## SEU OBJETIVO
Continue o trecho abaixo sobre o impacto econômico da paralisação causada pelo coronavírus, começando logo após a citação do Wall Street Journal que o encerra.

Lembram da aids, até hoje sem cura? Não há
necessidade que todos abandonem a vida sexual, uma das maneiras mais seguras de
evitar o vírus.
Basta identificar os grupos de risco e adotar as
medidas de prevenção. O Brasil, como se sabe, foi exemplo para o mundo no combate
à aids.
Há diferenças nestes dois exemplos, mas o princípio é
o mesmo.
O coronavírus da economia
Agora, no momento em que o pânico já está instalado,
o que fazer? Tentar voltar à razão e não ter medo de questionamentos.
Como, por exemplo, o levantado pelo Wall Street
Journal na última quinta, 19. Em editorial (Rethinking the Coronavirus
Shutdown), ele propõe repensar o colapso que pode advir da paralisação da
economia por conta do coronavírus.
O prestigiado periódico prevê um "tsunami que
vai destruir a economia e provocar a perda de milhões de empregos, já que o
comércio e o setor produtivo simplesmente pararam".

## DADOS FORNECIDOS
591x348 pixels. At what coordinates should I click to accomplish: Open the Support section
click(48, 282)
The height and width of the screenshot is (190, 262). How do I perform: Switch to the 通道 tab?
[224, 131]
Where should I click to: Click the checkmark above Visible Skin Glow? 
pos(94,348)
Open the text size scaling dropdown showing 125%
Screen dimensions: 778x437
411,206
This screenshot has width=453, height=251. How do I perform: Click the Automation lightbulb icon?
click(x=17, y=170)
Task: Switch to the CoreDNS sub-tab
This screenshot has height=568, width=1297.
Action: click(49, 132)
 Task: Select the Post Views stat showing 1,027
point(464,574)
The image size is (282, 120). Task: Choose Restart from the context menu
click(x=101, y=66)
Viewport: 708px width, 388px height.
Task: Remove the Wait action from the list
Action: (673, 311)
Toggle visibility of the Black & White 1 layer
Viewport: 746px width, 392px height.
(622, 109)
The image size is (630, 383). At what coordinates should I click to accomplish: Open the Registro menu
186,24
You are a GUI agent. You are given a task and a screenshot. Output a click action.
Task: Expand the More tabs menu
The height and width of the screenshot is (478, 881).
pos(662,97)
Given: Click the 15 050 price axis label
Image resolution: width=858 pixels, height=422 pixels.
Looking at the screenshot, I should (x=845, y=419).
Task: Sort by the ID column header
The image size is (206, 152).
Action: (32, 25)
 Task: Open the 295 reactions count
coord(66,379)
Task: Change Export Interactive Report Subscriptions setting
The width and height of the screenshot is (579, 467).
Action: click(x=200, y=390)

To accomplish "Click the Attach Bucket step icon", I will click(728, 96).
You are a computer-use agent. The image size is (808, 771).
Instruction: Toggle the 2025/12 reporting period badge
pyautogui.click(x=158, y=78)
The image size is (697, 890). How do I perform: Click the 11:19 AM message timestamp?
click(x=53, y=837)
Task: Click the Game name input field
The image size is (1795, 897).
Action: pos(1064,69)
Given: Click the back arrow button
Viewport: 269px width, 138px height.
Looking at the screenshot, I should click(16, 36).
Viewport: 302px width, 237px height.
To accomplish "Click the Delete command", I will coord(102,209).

## RESULTADO DO EXERCÍCIO
Nada muito diferente do que se vislumbra aqui no
Brasil. "Não existe dinheiro suficiente para compensar perdas desta
proporção que estamos vendo caso esta paralisação continue por mais
semanas", alerta o WSJ.
O jornal acrescenta que os EUA, que já despenderam U$
1 trilhão, se preparam para gastar outro U$ 1 trilhão. Somente na semana
passada, 2,25 milhões de norte-americanos perderam os empregos.
Objetivamente. O desemprego no Brasil vai aumentar e
pequenas e microempresas vão fechar. Se os EUA, a maior economia do planeta,
terá dificuldades para evitar a recessão, o que dizer do Brasil, cujo PIB vem
se arrastando desde 2014?
Na recessão, o câncer mata mais
Bem, mas o importante agora é salvar vidas, rebatem
de boa-fé pessoas enclausuradas no medo e na desinformação. Sem dúvida, é papel
do Estado salvar vidas.
Mas todas as vidas. As das vítimas do coronavírus e
das vítimas da recessão econômica. Ou, pior, da depressão que vem aí, nada
invisível.
Mas como saber quantos vão morrer no futuro?
Novamente, dados.
A respeitada revista The Lancet publicou estudo, em 2016,
com base em dados de mais de 75 países, com população total de mais de 2
bilhões de pessoas. No período da recessão de 2008-2010, o estudo estima que
260 mil pessoas morreram a mais de câncer, apenas nos países da OCDE.
Ou seja, a recessão mata. E não estamos falando da
fome, do desalento, do aumento da criminalidade, das falências, de mais uma
década perdida.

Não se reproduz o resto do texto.